Segment Open

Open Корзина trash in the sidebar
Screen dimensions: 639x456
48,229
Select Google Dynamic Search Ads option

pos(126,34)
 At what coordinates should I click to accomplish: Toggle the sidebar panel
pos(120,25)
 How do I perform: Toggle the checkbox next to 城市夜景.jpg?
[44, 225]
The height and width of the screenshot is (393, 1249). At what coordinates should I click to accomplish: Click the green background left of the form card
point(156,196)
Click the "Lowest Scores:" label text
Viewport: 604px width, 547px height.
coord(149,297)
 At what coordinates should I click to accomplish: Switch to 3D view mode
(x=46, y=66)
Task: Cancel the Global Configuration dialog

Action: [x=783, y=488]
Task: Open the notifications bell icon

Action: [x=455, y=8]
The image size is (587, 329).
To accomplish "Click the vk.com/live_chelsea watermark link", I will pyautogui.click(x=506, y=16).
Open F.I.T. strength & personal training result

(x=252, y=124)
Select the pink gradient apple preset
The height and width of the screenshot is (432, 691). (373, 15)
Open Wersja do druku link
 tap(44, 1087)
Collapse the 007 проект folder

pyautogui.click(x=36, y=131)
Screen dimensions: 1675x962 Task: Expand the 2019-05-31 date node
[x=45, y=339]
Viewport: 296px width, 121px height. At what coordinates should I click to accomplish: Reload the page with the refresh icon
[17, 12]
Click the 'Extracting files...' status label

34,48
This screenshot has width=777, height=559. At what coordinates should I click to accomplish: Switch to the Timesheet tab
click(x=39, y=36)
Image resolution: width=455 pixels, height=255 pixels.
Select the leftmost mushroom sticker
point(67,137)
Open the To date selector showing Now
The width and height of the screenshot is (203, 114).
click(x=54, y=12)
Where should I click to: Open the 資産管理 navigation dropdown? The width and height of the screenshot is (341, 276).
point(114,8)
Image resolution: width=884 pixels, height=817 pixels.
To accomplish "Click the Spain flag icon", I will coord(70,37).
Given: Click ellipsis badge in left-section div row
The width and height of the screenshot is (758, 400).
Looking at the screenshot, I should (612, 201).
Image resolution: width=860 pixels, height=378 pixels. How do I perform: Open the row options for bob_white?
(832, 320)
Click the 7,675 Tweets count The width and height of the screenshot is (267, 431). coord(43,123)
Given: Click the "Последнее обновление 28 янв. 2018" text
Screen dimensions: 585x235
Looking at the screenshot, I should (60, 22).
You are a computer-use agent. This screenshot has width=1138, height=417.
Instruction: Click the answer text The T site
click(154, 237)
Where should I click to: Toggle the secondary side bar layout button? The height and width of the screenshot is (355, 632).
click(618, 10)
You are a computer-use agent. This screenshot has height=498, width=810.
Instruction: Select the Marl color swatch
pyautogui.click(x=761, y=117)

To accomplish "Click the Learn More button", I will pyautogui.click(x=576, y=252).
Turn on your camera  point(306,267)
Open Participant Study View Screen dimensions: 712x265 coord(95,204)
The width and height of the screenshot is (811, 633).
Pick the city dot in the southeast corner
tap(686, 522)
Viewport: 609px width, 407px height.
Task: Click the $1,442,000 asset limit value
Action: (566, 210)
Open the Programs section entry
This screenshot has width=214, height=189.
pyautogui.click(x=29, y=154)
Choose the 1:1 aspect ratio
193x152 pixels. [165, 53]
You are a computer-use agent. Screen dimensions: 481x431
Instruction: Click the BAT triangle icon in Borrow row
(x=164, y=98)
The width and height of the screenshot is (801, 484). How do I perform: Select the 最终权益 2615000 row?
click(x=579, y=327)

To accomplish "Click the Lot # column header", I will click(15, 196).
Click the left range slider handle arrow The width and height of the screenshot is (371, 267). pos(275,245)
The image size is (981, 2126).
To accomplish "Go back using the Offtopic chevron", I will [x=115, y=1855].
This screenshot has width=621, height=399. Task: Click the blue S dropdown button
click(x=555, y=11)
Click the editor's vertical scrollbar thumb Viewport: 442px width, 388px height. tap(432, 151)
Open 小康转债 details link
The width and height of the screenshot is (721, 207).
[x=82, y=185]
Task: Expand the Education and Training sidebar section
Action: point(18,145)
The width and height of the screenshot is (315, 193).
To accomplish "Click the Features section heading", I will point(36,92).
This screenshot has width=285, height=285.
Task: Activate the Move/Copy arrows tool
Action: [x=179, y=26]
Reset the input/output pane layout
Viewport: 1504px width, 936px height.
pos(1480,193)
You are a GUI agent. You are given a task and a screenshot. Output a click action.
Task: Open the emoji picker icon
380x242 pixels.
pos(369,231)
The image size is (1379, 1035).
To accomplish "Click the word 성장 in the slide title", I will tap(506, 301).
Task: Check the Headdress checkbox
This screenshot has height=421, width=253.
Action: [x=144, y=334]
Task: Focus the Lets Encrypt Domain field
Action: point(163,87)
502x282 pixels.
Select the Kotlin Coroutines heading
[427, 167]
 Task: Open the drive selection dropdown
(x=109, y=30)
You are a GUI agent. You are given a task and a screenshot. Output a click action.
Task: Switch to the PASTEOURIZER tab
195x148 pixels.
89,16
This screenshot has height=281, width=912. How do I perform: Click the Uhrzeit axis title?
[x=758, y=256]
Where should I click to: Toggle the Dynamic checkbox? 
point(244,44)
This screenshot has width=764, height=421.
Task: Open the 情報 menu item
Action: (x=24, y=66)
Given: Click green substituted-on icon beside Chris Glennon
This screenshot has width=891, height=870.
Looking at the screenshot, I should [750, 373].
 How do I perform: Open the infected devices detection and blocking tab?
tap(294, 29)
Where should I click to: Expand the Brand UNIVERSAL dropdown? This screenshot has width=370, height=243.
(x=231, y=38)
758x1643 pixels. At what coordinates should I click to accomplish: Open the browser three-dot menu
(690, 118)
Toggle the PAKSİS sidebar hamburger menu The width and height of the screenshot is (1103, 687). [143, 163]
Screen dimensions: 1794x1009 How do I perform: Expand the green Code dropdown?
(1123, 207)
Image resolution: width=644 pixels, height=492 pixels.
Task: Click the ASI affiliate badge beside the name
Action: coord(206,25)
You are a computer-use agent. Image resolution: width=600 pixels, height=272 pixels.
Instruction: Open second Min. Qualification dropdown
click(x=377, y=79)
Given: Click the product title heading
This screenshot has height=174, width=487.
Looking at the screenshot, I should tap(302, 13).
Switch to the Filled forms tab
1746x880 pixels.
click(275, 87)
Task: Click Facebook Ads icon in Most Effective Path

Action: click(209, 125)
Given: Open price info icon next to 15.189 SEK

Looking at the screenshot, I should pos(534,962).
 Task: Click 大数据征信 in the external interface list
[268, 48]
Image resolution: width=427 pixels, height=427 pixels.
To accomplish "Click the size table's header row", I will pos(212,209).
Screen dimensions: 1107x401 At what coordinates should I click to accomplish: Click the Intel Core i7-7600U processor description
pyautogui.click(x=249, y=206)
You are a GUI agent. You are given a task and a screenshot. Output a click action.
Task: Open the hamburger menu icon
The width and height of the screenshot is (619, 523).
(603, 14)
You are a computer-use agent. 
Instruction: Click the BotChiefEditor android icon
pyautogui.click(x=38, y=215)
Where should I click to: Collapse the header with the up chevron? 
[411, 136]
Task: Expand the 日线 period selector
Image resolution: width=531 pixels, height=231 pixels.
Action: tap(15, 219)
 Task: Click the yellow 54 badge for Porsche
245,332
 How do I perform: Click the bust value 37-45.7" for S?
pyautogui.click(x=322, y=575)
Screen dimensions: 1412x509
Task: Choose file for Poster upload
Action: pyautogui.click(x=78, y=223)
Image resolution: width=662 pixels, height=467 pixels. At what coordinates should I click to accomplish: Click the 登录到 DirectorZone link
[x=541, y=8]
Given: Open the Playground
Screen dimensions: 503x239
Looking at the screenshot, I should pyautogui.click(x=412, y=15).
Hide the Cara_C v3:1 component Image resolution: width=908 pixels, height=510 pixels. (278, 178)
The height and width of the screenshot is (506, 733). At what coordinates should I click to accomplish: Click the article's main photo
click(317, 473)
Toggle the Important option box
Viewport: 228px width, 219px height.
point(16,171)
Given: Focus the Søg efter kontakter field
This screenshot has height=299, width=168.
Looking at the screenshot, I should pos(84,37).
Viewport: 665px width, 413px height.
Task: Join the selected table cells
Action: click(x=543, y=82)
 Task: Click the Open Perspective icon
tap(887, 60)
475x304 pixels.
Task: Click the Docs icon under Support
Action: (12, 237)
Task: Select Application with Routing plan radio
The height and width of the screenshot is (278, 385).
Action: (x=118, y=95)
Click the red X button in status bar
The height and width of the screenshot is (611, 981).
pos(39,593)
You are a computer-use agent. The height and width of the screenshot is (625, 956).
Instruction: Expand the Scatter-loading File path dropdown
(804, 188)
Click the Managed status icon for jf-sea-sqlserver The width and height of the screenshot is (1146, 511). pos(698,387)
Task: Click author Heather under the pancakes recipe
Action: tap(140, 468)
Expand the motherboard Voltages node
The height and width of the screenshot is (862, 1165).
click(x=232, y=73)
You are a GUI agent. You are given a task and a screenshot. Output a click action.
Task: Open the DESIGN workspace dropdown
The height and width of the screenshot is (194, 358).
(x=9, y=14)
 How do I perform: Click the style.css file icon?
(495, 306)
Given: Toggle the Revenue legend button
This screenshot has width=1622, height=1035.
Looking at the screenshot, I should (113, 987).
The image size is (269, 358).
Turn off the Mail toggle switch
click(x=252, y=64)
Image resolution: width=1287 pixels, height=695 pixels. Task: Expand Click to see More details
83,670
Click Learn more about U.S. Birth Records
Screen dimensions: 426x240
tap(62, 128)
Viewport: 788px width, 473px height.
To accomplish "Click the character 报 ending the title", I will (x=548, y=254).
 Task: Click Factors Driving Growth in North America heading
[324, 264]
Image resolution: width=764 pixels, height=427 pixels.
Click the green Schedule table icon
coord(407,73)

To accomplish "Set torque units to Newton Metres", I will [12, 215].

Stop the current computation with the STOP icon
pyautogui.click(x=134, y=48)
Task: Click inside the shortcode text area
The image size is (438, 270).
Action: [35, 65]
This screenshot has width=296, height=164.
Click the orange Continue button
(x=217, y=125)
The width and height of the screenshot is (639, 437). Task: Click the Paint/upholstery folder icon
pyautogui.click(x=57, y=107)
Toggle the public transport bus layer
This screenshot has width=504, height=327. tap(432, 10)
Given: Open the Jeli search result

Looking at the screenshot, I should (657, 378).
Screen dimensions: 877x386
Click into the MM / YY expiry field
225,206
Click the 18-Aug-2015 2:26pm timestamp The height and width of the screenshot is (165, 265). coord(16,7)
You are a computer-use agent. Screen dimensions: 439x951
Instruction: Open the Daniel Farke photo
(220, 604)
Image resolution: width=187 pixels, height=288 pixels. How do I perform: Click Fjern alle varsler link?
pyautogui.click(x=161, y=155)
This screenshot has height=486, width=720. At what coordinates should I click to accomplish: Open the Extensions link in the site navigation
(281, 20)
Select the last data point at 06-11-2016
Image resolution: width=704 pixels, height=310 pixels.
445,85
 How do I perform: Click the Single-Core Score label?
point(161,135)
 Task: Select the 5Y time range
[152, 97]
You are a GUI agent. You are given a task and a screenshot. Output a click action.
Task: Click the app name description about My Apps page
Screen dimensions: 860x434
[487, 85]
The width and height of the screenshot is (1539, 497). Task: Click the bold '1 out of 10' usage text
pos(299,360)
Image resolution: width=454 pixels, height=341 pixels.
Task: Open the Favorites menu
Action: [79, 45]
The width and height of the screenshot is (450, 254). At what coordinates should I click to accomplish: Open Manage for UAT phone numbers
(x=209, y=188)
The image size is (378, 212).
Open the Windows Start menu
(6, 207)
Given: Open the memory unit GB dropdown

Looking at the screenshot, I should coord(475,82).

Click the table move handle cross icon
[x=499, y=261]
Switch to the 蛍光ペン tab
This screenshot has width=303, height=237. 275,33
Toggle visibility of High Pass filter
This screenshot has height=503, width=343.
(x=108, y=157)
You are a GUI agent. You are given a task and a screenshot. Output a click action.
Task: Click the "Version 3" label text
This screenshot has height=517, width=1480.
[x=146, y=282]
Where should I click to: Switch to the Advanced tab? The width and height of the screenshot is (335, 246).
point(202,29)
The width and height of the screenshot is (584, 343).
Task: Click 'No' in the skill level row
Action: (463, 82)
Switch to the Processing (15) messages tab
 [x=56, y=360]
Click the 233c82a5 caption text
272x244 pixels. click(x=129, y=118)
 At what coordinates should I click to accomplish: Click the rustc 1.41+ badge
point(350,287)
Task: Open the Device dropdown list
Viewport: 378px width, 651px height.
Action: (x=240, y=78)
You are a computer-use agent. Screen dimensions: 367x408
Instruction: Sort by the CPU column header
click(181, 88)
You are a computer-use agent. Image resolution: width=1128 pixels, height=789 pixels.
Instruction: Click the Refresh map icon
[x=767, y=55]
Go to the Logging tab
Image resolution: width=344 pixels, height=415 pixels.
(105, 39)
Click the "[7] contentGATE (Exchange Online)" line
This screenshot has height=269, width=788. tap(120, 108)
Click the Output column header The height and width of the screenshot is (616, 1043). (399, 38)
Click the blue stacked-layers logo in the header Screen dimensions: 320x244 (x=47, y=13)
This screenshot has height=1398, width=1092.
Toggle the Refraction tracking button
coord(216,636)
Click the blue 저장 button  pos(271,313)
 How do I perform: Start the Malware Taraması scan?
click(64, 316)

Segment Closed

**EXERCISE DIRECTIONS**.
Your task is to restate, word for word, only those lines above that fall between the line holding "The image size is (1379, 1035)." and the line holding "Toggle the PAKSİS", inclusive.

**FINISHED TASK**.
The image size is (1379, 1035).
To accomplish "Click the word 성장 in the slide title", I will tap(506, 301).
Task: Check the Headdress checkbox
This screenshot has height=421, width=253.
Action: [x=144, y=334]
Task: Focus the Lets Encrypt Domain field
Action: point(163,87)
502x282 pixels.
Select the Kotlin Coroutines heading
[427, 167]
 Task: Open the drive selection dropdown
(x=109, y=30)
You are a GUI agent. You are given a task and a screenshot. Output a click action.
Task: Switch to the PASTEOURIZER tab
195x148 pixels.
89,16
This screenshot has height=281, width=912. How do I perform: Click the Uhrzeit axis title?
[x=758, y=256]
Where should I click to: Toggle the Dynamic checkbox? 
point(244,44)
This screenshot has width=764, height=421.
Task: Open the 情報 menu item
Action: (x=24, y=66)
Given: Click green substituted-on icon beside Chris Glennon
This screenshot has width=891, height=870.
Looking at the screenshot, I should [750, 373].
 How do I perform: Open the infected devices detection and blocking tab?
tap(294, 29)
Where should I click to: Expand the Brand UNIVERSAL dropdown? This screenshot has width=370, height=243.
(x=231, y=38)
758x1643 pixels. At what coordinates should I click to accomplish: Open the browser three-dot menu
(690, 118)
Toggle the PAKSİS sidebar hamburger menu The width and height of the screenshot is (1103, 687). [143, 163]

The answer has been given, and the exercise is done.